Google Adds OCR To PDF and Images
Kilrah_il writes "Now you have the option to OCR every PDF and image you upload to Google Docs. 'When you upload files to Google Docs, you'll notice a new option that tells Google to convert the text from PDF and image files to Google Docs documents. ... I've tried to convert an excerpt from the book Rework and the result wasn't great. About 10% of the text has been incorrectly converted and the formatting hasn't been preserved.'"
F1r5t p0st? (OCR's by Google)
I can understand OCR software not working if you are scanning a document, due to dirt over the text or what have you...but OCR failing on a PDF with typed text? WTF?
Living With a Nerd
Could google provide some sort of opt-in service where our PDFs (one word at a time) could appear as a captcha. More or less what reCaptcha does, except with something a bit newer.
With all the words deciphered, no bump in the OCR backend?
Domestic spying is now "Benign Information Gathering"
How long before you see an automated system to upload and process Captcha images on google?
I am Slashdot. Are you Slashdot as well?
I know with several services, like Google Voice, they had a link or checkbox to indicate that "this transcription is lousy, I can do better" with an option to do so, which was presumably sent back to improve the service. It really seemed to work, too, the quality of Google Voice's voicemail-to-text transcriptions started off horrible, and has since become awesome. Same goes for the built-in speech-to-text in Android. If Google includes something like that here to tune whatever machine learning algos they're using, I have no doubt it will rapidly progress to a usable state.
Dislike the Electoral College? Lobby your state to join the National Popular Vote Interstate Compact.
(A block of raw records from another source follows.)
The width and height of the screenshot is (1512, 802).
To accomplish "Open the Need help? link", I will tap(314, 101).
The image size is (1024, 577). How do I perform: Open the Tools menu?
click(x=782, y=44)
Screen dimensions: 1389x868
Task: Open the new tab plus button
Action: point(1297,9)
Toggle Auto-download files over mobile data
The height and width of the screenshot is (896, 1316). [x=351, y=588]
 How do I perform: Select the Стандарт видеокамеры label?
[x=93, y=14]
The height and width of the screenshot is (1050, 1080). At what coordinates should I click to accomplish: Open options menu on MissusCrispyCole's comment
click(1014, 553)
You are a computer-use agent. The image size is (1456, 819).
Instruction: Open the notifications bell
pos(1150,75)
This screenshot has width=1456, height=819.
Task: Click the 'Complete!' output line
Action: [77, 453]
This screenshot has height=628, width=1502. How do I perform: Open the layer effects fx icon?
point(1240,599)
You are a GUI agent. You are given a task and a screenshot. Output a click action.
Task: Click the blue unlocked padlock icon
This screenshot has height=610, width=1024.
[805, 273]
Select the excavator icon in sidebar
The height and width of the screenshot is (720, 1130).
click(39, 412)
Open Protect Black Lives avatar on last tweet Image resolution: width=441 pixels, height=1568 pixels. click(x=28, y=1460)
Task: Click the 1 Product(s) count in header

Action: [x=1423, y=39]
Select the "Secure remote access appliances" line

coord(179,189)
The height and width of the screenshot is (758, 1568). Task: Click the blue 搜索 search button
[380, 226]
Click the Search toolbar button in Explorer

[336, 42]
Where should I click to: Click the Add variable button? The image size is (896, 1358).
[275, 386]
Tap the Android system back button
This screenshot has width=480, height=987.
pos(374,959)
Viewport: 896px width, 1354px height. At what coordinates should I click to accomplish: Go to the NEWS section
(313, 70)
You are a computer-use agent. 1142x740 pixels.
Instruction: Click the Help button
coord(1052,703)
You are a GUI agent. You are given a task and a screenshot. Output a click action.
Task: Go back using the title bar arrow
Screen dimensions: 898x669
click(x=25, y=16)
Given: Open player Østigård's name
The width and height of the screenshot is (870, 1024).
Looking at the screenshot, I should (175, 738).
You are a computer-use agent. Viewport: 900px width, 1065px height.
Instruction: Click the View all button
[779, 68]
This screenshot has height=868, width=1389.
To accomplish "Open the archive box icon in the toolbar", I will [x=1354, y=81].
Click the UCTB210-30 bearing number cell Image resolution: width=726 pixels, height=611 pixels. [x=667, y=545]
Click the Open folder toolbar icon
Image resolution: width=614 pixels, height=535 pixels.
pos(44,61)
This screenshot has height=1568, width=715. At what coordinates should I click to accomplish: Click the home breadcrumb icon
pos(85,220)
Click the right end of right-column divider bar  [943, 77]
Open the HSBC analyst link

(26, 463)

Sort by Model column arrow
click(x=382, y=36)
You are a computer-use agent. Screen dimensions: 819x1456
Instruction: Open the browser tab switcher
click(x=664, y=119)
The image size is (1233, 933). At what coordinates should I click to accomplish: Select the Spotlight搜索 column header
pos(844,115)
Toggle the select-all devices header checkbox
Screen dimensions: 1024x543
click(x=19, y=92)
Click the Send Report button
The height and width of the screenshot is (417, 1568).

They really should hide the text underneath the actual scanned image, though, so that what you're actually looking at is the real page, but searchable. That takes care of the issue with layout, and since you aren't actually trying to read the garbled text, although 10% is still a rather high error rate it won't matter as much because you'll only notice it if you're trying to copy-and-paste or you might search for something and miss a few of the hits because it was incorrectly OCR'd. Not a huge deal.
Alexander Peter Kristopeit bought his basement from his mommy for one dollar.
I don't know for sure what's running behind this, but Google's OCRopus is Apache, as is the actual OCR engine behind it, tesseract.
Mod points: Guaranteed to remove your sense of humor.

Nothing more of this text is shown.